◆ Selected passage ◆
Revamping the First-Time Home Buyer Incentive
- “For the middle class, the Government will also move forward with enhancements to the First-Time Home Buyer Incentive (FTHBI), including in Canada’s largest cities, so families can afford to buy their first home,” the government said in its Throne Speech.
- A FTHBI-redo was first announced one year ago. Initially, it was expected to go live last fall but was later shelved.
- Assuming no changes to that September 2019 revision proposal, the new FTHBI would allow users in Toronto, Vancouver or Victoria to:
- Earn more and still qualify for the program
- $150,000 maximum income vs. $120,000
- Boost their buying power
- Our preliminary calculations suggest a qualifying first-time buyer with a household income of $90,000, 5% down (plus the 5% “incentive”), no other debt and CMHC default insurance would qualify for a 7.8% greater purchase price (or roughly $408,500 vs. $379,000 under the current program).

◆ Stored data ◆
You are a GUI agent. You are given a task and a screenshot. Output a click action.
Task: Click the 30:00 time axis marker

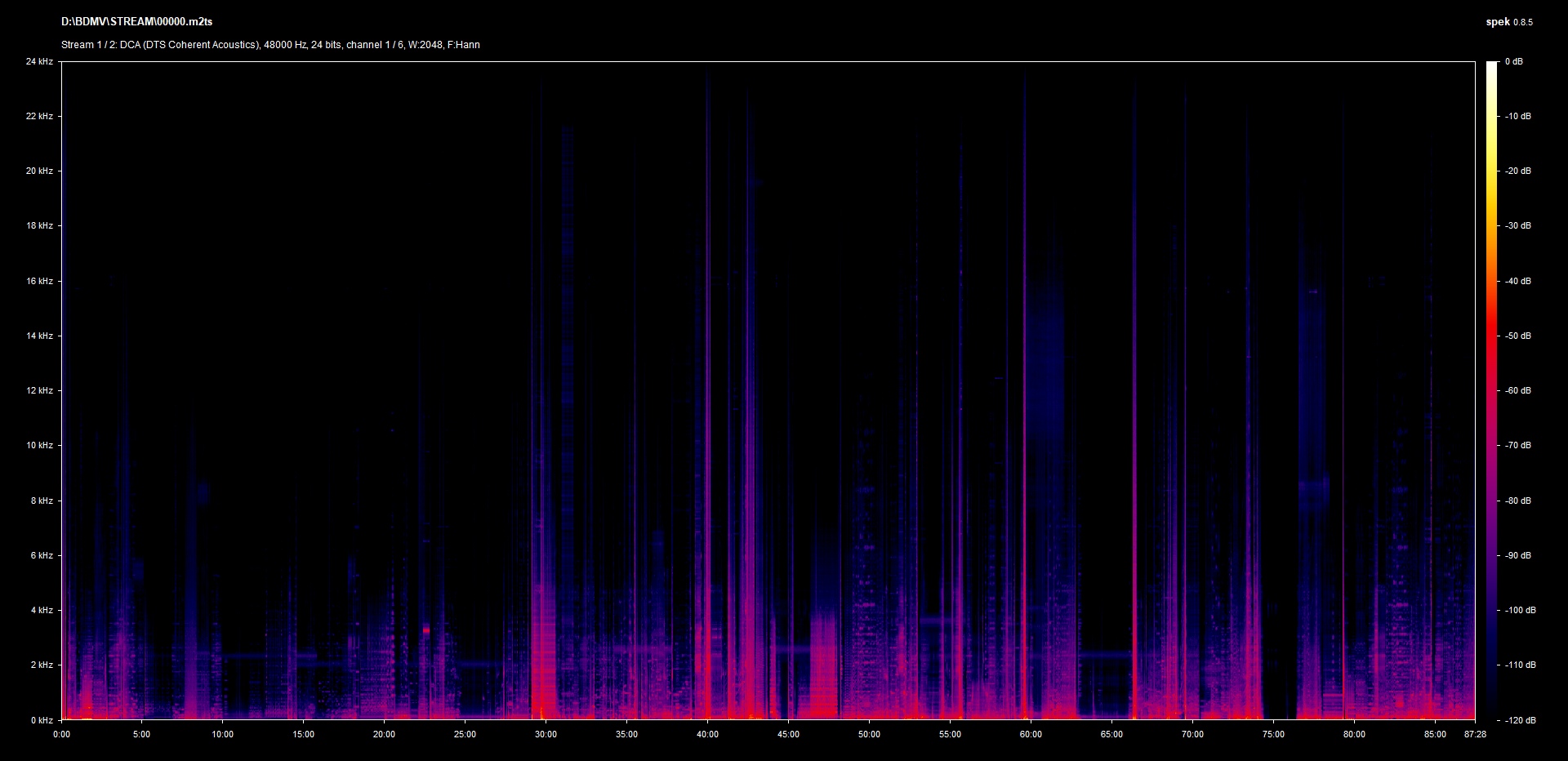(x=546, y=734)
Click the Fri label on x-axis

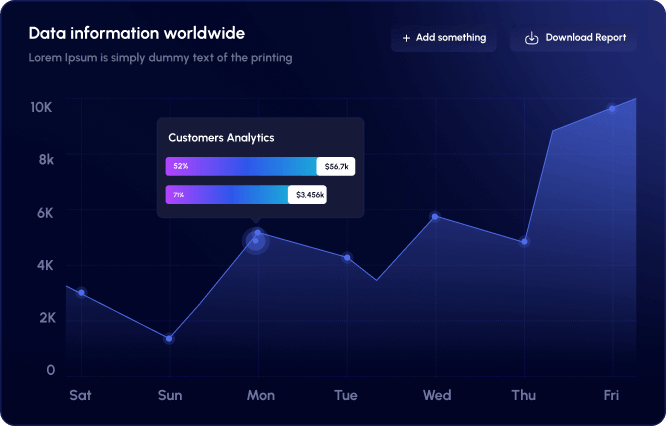pos(611,395)
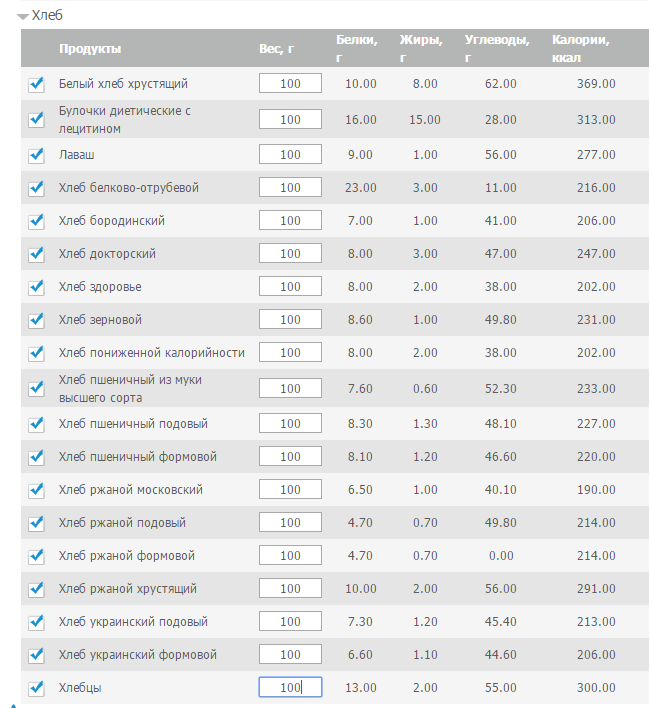Collapse the Хлеб section

pos(22,16)
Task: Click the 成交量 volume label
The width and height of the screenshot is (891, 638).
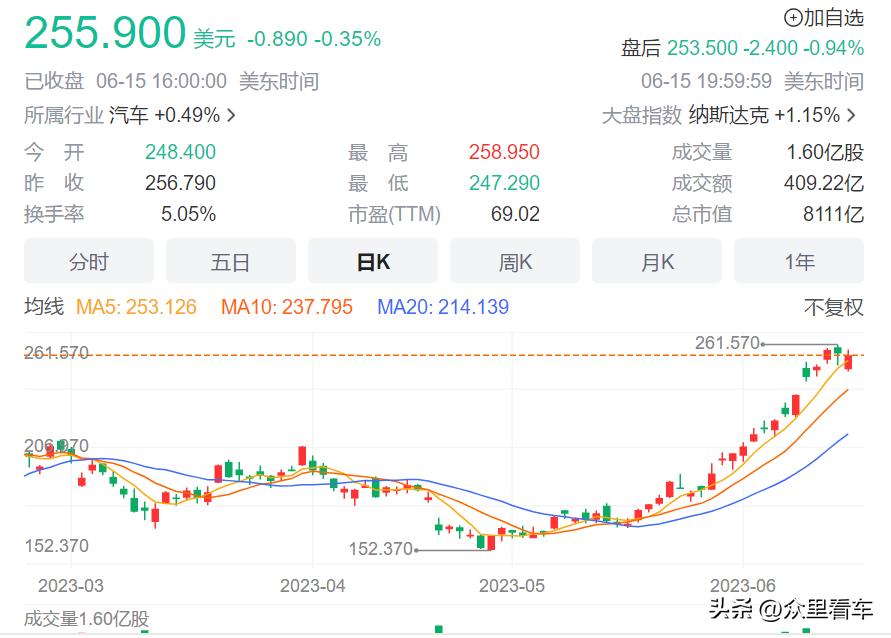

◆ Exercise A ◆
In the passage on the First-Time Home Buyer Incentive, condense the paragraph beginning "Our preliminary calculations suggest" into a short bulleted list that keeps its main facts.
◆ Exercise B ◆
According to the passage on the First-Time Home Buyer Incentive, what would the maximum income be under the revised program in Toronto, Vancouver or Victoria?
◆ Exercise C ◆
Reproduce part of the passage on the First-Time Home Buyer Incentive word for word. Begin at the words "- Assuming no" and stop after the words "the current program).".

◆ Task result A ◆
- Buyer profile: a qualifying first-time buyer with $90,000 household income, 5% down plus the 5% incentive, no other debt, and CMHC default insurance.
- Result: this buyer would qualify for a 7.8% greater purchase price.
- Price comparison: about $408,500 under the new program versus $379,000 under the current one.
- These figures are preliminary calculations.

◆ Task result B ◆
$150,000, up from $120,000.

◆ Task result C ◆
- Assuming no changes to that September 2019 revision proposal, the new FTHBI would allow users in Toronto, Vancouver or Victoria to:
- Earn more and still qualify for the program
- $150,000 maximum income vs. $120,000
- Boost their buying power
- Our preliminary calculations suggest a qualifying first-time buyer with a household income of $90,000, 5% down (plus the 5% “incentive”), no other debt and CMHC default insurance would qualify for a 7.8% greater purchase price (or roughly $408,500 vs. $379,000 under the current program).